### Data provided

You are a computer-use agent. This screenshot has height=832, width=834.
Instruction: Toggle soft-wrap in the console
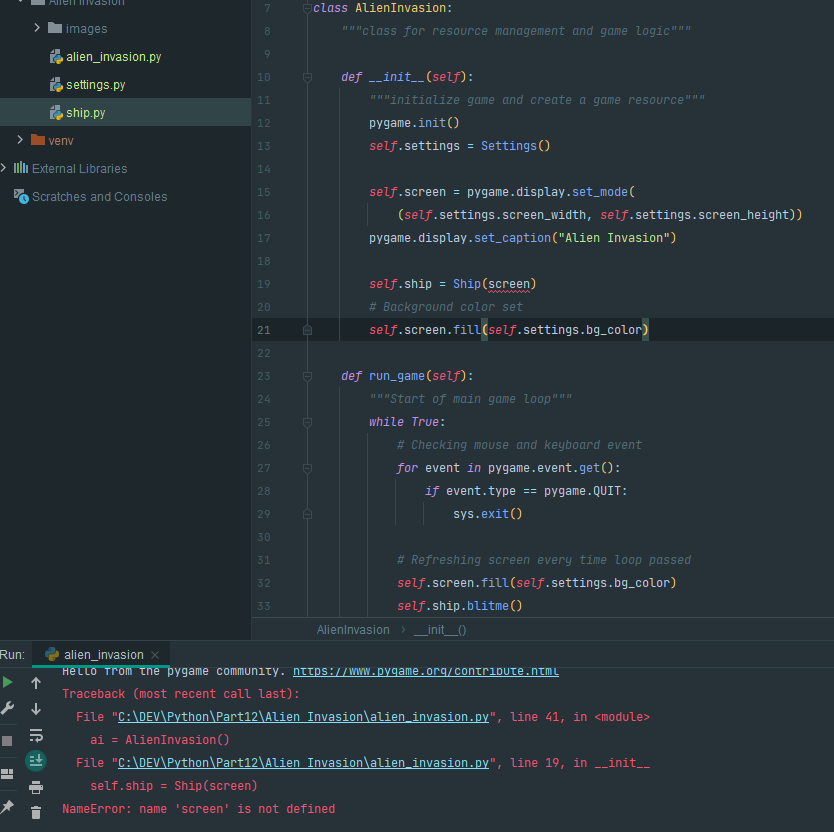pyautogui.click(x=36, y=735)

--

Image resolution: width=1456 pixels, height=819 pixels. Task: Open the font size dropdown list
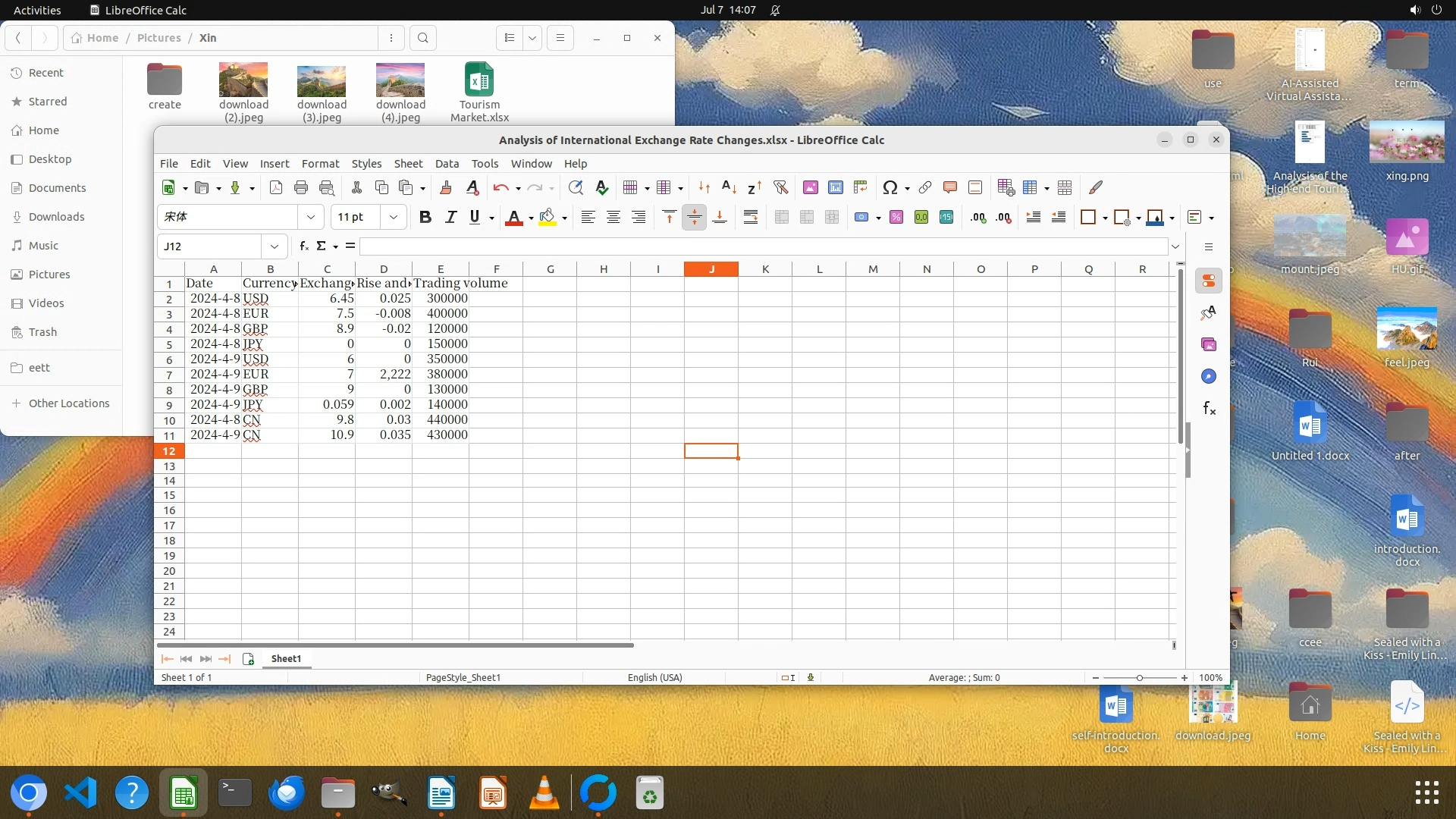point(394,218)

--

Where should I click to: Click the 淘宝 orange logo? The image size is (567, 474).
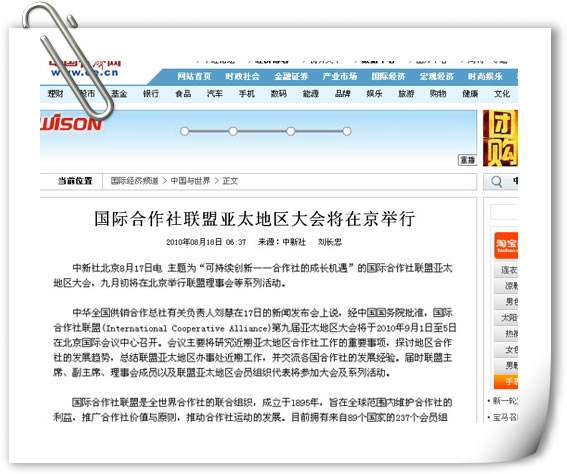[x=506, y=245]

### Written instruction
Return the rows beginning at the line that contains "You are a computer-use" and stopping after the line that contains "pyautogui.click(x=36, y=735)", copying each line unchanged and omitting the pictures.

### Solution for this exercise
You are a computer-use agent. This screenshot has height=832, width=834.
Instruction: Toggle soft-wrap in the console
pyautogui.click(x=36, y=735)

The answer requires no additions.